What’s Going On: Of Bots and Human Behavior

| April 27, 2017 

Emilio Ferrara gives ISIers a deeper look into the methodology and analytics behind his team’s results on Twitter bots

A photo of the Twitter logo bird with a red eye

Emilio Ferrara and his team created the first free bot detection tool for Twitter

Emilio Ferrara’s research on social bots was compelling even before the current Congressional investigations into likely Russian hacks surrounding the 2016 US presidential election.

More than 100 media outlets, including The New York Times, CBS News, The Wall Street Journal and UK’s Daily Mail, have covered Ferrara’s work in the past month. And in a March, 2017 Senate intelligence hearing into cybersecurity vulnerabilities, experts flagged the steep rise in social media bots. Ferrara initially had reported those suspicious activities, in the journal First Monday, one day before last year’s election.

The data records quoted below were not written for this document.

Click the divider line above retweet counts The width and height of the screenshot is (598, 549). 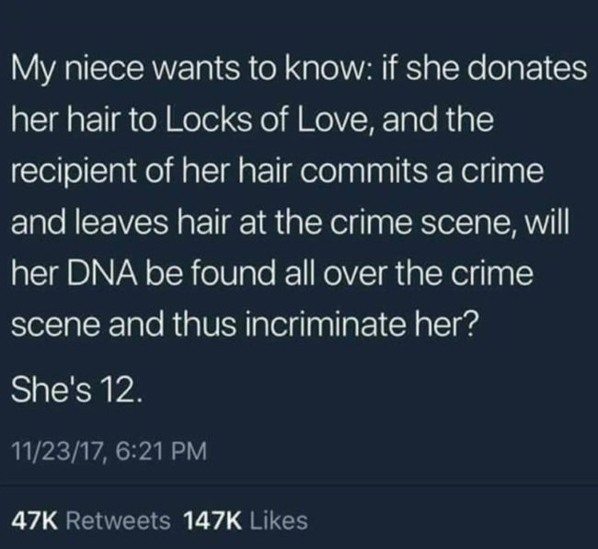tap(299, 486)
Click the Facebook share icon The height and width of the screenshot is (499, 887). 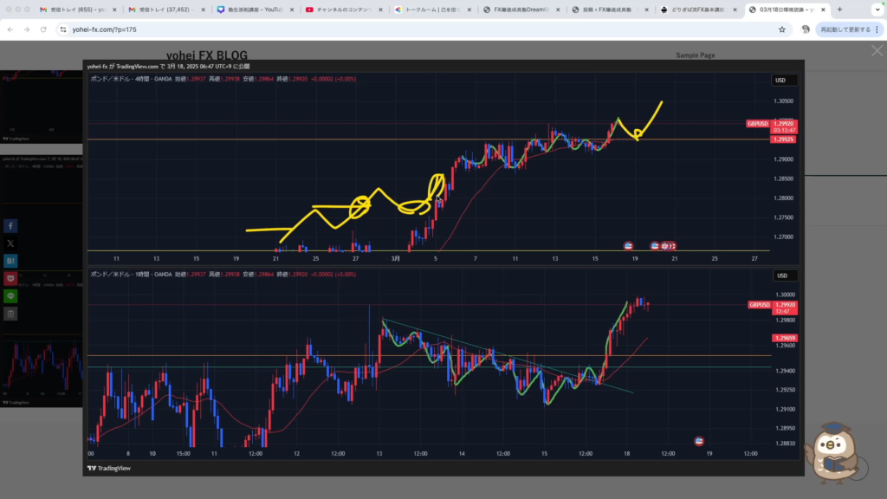[x=10, y=226]
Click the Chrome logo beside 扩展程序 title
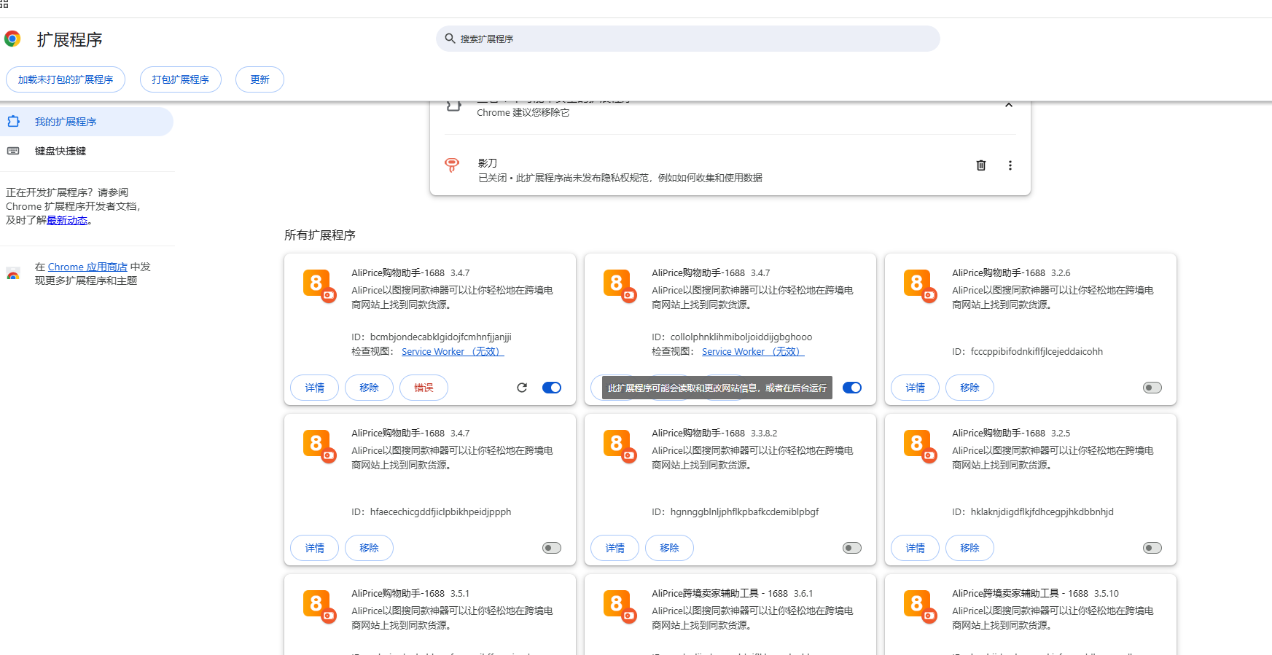Viewport: 1272px width, 655px height. point(12,39)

Bots are scripts that impersonate real people while operating automatically, often with a specific agenda – in this case, tearing down or building up Hillary Clinton, Donald Trump or their respective political platforms. According to Ferrara, bots are now so pervasive that they may distort public opinion far more than is commonly believed, and reflect planted, predetermined sentiments toward their targets.

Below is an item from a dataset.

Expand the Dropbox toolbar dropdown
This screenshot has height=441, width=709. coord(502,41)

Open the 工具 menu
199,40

Where Twitter estimated in 2015 that five percent of its accounts were bots, Ferrara concluded that 10 percent is a conservative estimate – and 15 percent is more realistic. What’s more, he found that bots, which operate around the clock, generate a far larger percentage of Twitter activity than their human counterparts. People also turn out to be mediocre at distinguishing human- and bot-generated tweets.

In March, Ferrara gave ISIers a deeper look into the methodology and analytics behind his team’s results. “Bots and Human Behavior in Techno- social Systems” was the latest in ISI’s “What’s Going On” series, which expands researchers’ knowledge of work taking place Institute-wide. The lively talk was attended by about 30 colleagues in ISI’s Marina del Rey, California and Arlington, Virginia locales.

Ferrara launched his presentation with a story about famed physicist Richard Feynman, who once asked an audience which science is the most difficult. His colleagues assumed the question meant math versus physics. No, said Feynman, since both disciplines adhere to rigorous laws. He found human systems far less predictable. Hence the complexity of Ferrara’s field, computational social science, which operates at the intersection of cognitive systems and human behavior by using technology to understand society.

As for why bots matter, Ferrara cited Cynk Technology, a company with no assets or revenue. In 2014, someone nabbed $5 billion using social media bots that temporarily amped Cynk’s share price. Syrian hackers claim to have falsified an Associated Press story that tipped the Dow Jones Industrial Average by $136 billion. ISIS and its counterparts deploy bots to identify and recruit likely prospective jihadis.

Ferrara has tracked bot behavior for six years, during which fake tweeting has become ubiquitous and far more sophisticated. Artificial intelligence- driven bots now may deploy natural language strategies that make detection much more difficult. And while human tweets are easily detectable by both humans and computers, more complex bots are hard for either people or machines to catch.

To help discern bots from real sources, Ferrara’s team created the first free detection tool. Botornot checks Twitter users and rates the likelihood that each account is a governed by a script, not a person.

Among the identifiers: Bots retweet more than humans, but are retweeted less. Bot accounts tend to have longer user names and be more recent, since Twitter attempts to purge those it discovers. Unlike humans, who have wide ranges of interests, bots tend to be single-minded. The vast majority of never-Hillary tweets turn out to have been generated by bots. Similarly, humans produce both positive and negative tweets. But the bulk of bot- generated tweets in support of a presidential candidate were positive, particularly those allied with Republican causes, which generated almost no negative tweets.

To determine bots’ election role, the team analyzed more than 20 million messages tweeted between mid- September and mid-October last year. While bots spiked and fell roughly in line with human comments, people retweeted the more sophisticated bots and human messages equally. That suggests most Twitter users are incapable of distinguishing advanced bots from real users. Surprisingly, bots also can garner followers, and may retweet people to enhance their own credibility.

Ferrara was clear, though, that suggesting bots influence voting behavior requires a leap of faith. He’s now working with a group of political scientists to find out. If the answer is “yes”, Ferrara may need to create an army of bots just to answer press inquiries from around the globe.